Which lines run from the start of the data below to the line containing "Add FX in first"? Set them down exactly, with none added.

#### [Data extracts]
────────────────────────────────────────

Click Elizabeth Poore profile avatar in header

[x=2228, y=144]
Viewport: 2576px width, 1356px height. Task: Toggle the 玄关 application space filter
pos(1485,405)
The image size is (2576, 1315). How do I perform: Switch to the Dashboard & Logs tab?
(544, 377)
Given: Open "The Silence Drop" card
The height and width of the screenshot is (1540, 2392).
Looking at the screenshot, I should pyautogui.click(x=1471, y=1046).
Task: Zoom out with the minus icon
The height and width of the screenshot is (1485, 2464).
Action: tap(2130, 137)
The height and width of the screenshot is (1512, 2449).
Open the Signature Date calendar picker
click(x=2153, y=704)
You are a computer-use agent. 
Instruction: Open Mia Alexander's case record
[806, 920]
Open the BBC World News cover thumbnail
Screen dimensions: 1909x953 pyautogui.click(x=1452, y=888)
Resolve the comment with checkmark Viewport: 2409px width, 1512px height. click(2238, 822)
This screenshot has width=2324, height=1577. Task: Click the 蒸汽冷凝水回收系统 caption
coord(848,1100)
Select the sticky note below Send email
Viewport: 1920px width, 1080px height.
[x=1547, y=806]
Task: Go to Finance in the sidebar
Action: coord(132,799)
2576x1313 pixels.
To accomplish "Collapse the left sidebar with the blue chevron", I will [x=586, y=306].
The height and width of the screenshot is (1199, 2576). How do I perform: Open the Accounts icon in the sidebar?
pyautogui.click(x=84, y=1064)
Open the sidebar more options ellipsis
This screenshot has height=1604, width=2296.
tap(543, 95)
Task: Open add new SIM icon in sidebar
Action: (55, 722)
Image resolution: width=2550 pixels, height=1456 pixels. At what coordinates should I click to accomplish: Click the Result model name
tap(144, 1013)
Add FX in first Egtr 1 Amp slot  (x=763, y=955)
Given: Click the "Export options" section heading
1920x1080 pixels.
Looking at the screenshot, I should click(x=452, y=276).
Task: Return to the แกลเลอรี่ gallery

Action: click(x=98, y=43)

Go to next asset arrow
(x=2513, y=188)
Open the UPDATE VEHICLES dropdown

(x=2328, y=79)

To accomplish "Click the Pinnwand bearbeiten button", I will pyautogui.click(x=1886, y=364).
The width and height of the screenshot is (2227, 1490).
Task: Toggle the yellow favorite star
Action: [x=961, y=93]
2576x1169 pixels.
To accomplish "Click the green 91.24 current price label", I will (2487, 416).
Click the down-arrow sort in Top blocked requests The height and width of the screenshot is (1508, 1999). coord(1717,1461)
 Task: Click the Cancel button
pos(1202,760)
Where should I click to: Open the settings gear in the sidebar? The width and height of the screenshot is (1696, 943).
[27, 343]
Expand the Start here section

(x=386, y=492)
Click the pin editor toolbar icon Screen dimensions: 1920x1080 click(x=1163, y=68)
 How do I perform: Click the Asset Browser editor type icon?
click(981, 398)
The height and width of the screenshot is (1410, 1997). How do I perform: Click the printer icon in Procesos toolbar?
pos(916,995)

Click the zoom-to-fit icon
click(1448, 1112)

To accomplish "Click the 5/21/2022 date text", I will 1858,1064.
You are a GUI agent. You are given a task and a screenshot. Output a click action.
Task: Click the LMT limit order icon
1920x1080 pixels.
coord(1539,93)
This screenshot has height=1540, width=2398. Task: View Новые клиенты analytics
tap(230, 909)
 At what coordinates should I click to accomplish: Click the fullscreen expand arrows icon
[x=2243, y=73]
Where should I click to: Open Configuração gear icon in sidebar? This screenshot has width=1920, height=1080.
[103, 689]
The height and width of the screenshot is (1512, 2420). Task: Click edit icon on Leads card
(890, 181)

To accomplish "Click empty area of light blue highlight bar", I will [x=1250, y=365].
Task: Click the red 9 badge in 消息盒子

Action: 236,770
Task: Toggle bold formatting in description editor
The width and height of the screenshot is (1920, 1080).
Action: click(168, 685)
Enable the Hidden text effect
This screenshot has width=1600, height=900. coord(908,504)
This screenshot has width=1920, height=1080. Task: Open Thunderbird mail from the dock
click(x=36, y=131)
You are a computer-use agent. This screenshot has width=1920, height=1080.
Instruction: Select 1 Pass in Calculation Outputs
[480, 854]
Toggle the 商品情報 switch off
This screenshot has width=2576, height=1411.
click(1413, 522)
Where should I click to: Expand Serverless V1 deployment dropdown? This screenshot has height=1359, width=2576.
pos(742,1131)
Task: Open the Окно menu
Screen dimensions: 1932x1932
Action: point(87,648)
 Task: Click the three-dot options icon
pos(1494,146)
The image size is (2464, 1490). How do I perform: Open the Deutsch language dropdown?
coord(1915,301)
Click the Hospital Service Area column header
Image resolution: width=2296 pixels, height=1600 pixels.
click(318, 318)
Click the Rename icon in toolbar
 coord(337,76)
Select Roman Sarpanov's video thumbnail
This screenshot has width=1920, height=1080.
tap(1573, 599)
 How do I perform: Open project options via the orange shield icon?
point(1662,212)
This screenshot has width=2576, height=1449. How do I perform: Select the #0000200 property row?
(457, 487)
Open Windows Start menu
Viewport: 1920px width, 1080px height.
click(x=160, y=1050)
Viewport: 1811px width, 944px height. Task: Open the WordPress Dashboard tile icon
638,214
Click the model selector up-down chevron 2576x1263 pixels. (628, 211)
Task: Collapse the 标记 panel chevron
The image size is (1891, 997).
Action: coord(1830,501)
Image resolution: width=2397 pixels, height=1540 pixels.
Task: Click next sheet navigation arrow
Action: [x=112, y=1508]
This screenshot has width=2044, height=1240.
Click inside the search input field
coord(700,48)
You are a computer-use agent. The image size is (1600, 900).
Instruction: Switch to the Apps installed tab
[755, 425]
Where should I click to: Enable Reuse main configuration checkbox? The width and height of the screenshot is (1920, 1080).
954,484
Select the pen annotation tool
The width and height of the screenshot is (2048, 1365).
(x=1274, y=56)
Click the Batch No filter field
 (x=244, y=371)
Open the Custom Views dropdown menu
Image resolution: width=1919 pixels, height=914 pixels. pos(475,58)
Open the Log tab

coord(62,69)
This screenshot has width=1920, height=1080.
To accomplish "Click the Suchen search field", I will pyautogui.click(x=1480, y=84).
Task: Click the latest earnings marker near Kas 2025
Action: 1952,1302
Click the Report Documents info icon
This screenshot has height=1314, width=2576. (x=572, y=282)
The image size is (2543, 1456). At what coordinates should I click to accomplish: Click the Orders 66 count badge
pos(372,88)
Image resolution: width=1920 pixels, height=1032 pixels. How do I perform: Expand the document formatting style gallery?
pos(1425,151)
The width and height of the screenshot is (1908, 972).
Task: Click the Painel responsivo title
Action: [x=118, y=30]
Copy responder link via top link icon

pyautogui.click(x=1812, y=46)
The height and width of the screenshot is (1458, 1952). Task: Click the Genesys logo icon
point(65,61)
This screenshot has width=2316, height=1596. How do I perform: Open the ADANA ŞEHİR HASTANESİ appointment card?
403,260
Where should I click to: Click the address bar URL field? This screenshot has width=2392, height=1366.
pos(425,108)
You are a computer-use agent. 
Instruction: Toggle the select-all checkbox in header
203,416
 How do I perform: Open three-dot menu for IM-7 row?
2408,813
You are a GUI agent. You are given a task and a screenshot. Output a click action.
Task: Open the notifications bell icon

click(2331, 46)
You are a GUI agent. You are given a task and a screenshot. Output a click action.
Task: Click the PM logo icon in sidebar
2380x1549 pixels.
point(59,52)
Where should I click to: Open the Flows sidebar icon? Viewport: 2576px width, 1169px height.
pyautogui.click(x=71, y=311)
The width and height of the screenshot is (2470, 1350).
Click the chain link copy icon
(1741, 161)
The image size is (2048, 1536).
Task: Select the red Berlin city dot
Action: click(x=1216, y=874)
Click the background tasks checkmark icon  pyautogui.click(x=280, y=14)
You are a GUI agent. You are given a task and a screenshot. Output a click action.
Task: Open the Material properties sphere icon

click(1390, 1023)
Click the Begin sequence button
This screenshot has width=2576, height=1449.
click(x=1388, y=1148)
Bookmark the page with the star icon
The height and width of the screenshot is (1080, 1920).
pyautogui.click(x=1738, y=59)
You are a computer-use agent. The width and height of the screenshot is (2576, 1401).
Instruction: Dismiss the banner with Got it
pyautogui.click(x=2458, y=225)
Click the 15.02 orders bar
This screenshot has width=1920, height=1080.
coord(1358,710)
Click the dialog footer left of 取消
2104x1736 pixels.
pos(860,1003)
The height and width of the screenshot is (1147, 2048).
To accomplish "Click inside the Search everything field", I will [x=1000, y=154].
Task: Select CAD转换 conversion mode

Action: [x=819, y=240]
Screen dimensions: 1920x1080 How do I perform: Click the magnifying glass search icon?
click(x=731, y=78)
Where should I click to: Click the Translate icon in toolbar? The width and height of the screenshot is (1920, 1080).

────────────────────────────────────────

#### [Answer section]
Click Elizabeth Poore profile avatar in header

[x=2228, y=144]
Viewport: 2576px width, 1356px height. Task: Toggle the 玄关 application space filter
pos(1485,405)
The image size is (2576, 1315). How do I perform: Switch to the Dashboard & Logs tab?
(544, 377)
Given: Open "The Silence Drop" card
The height and width of the screenshot is (1540, 2392).
Looking at the screenshot, I should pyautogui.click(x=1471, y=1046).
Task: Zoom out with the minus icon
The height and width of the screenshot is (1485, 2464).
Action: tap(2130, 137)
The height and width of the screenshot is (1512, 2449).
Open the Signature Date calendar picker
click(x=2153, y=704)
You are a computer-use agent. 
Instruction: Open Mia Alexander's case record
[806, 920]
Open the BBC World News cover thumbnail
Screen dimensions: 1909x953 pyautogui.click(x=1452, y=888)
Resolve the comment with checkmark Viewport: 2409px width, 1512px height. click(2238, 822)
This screenshot has width=2324, height=1577. Task: Click the 蒸汽冷凝水回收系统 caption
coord(848,1100)
Select the sticky note below Send email
Viewport: 1920px width, 1080px height.
[x=1547, y=806]
Task: Go to Finance in the sidebar
Action: coord(132,799)
2576x1313 pixels.
To accomplish "Collapse the left sidebar with the blue chevron", I will [x=586, y=306].
The height and width of the screenshot is (1199, 2576). How do I perform: Open the Accounts icon in the sidebar?
pyautogui.click(x=84, y=1064)
Open the sidebar more options ellipsis
This screenshot has height=1604, width=2296.
tap(543, 95)
Task: Open add new SIM icon in sidebar
Action: (55, 722)
Image resolution: width=2550 pixels, height=1456 pixels. At what coordinates should I click to accomplish: Click the Result model name
tap(144, 1013)
Add FX in first Egtr 1 Amp slot  (x=763, y=955)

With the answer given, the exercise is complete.